Investors interested in stocks from the Retail - Apparel and Shoes sector have probably already heard of Genesco (GCO - Free Report) and Stitch Fix (SFIX - Free Report) . But which of these two companies is the best option for those looking for undervalued stocks? Let's take a closer look.
There are plenty of strategies for discovering value stocks, but we have found that pairing a strong Zacks Rank with an impressive grade in the Value category of our Style Scores system produces the best returns. The Zacks Rank is a proven strategy that targets companies with positive earnings estimate revision trends, while our Style Scores work to grade companies based on specific traits.
Currently, Genesco has a Zacks Rank of #1 (Strong Buy), while Stitch Fix has a Zacks Rank of #2 (Buy). The Zacks Rank favors stocks that have recently seen positive revisions to their earnings estimates, so investors should rest assured that GCO has an improving earnings outlook. But this is just one piece of the puzzle for value investors.
Value investors also try to analyze a wide range of traditional figures and metrics to help determine whether a company is undervalued at its current share price levels.
Our Value category grades stocks based on a number of key metrics, including the tried-and-true P/E ratio, the P/S ratio, earnings yield, and cash flow per share, as well as a variety of other fundamentals that value investors frequently use.
GCO currently has a forward P/E ratio of 11.18, while SFIX has a forward P/E of 320. We also note that GCO has a PEG ratio of 2.24. This metric is used similarly to the famous P/E ratio, but the PEG ratio also takes into account the stock's expected earnings growth rate. SFIX currently has a PEG ratio of 21.33.

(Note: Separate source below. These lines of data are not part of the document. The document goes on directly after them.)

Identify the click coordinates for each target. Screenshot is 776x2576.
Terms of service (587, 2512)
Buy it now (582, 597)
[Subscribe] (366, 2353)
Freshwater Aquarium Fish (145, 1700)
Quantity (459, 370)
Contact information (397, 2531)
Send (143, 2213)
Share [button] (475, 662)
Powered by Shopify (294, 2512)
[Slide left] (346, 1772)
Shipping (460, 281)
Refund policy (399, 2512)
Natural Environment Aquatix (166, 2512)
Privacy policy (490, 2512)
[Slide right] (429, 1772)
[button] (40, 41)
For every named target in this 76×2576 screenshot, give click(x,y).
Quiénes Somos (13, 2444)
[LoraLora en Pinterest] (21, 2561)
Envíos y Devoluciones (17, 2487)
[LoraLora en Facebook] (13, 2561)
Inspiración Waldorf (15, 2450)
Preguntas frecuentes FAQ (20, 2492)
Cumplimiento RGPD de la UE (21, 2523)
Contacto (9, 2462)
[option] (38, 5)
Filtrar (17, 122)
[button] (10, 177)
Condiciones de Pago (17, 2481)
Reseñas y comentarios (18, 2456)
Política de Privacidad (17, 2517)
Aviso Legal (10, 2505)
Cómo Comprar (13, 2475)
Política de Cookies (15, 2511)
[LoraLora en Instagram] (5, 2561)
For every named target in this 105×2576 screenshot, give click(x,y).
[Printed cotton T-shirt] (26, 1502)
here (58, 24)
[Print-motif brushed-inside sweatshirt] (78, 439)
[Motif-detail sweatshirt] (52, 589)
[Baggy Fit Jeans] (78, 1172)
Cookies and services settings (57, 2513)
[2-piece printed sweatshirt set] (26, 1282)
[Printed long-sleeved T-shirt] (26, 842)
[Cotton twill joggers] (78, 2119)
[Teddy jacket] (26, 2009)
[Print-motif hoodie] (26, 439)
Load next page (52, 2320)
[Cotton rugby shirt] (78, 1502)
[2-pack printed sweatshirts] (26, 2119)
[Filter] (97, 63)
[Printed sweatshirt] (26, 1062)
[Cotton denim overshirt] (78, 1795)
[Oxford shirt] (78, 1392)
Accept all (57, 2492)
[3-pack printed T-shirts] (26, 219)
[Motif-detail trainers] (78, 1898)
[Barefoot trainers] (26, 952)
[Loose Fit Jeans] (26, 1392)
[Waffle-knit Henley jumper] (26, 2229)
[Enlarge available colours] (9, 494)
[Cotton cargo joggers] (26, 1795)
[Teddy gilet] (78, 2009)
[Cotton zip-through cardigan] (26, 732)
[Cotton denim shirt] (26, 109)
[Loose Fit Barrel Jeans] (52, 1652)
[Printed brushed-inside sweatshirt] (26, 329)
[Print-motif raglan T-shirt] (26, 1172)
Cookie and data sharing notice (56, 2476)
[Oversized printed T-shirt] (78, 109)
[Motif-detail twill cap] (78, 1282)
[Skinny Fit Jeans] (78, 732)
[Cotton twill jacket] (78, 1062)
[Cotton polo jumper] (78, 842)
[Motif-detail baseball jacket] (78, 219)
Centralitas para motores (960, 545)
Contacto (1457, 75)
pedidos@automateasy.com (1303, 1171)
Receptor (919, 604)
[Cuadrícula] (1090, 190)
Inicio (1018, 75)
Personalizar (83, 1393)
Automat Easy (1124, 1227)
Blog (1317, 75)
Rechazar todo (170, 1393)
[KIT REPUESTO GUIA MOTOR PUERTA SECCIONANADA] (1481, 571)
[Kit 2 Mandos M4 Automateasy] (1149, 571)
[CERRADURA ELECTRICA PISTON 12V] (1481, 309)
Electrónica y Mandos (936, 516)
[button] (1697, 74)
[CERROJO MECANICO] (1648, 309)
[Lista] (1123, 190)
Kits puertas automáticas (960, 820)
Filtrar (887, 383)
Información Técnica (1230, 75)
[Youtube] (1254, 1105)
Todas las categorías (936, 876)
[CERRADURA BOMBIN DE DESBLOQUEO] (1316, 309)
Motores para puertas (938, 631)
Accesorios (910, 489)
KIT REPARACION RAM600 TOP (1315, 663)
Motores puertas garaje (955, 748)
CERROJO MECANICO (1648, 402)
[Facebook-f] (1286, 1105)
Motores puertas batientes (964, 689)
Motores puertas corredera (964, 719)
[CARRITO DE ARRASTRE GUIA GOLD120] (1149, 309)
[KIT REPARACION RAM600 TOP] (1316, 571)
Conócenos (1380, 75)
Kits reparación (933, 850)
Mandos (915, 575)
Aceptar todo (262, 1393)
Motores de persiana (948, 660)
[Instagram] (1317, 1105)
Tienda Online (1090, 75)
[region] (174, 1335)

Another notable valuation metric for GCO is its P/B ratio of 1.22. The P/B ratio pits a stock's market value against its book value, which is defined as total assets minus total liabilities. For comparison, SFIX has a P/B of 5.84.
Based on these metrics and many more, GCO holds a Value grade of A, while SFIX has a Value grade of D.
GCO has seen stronger estimate revision activity and sports more attractive valuation metrics than SFIX, so it seems like value investors will conclude that GCO is the superior option right now.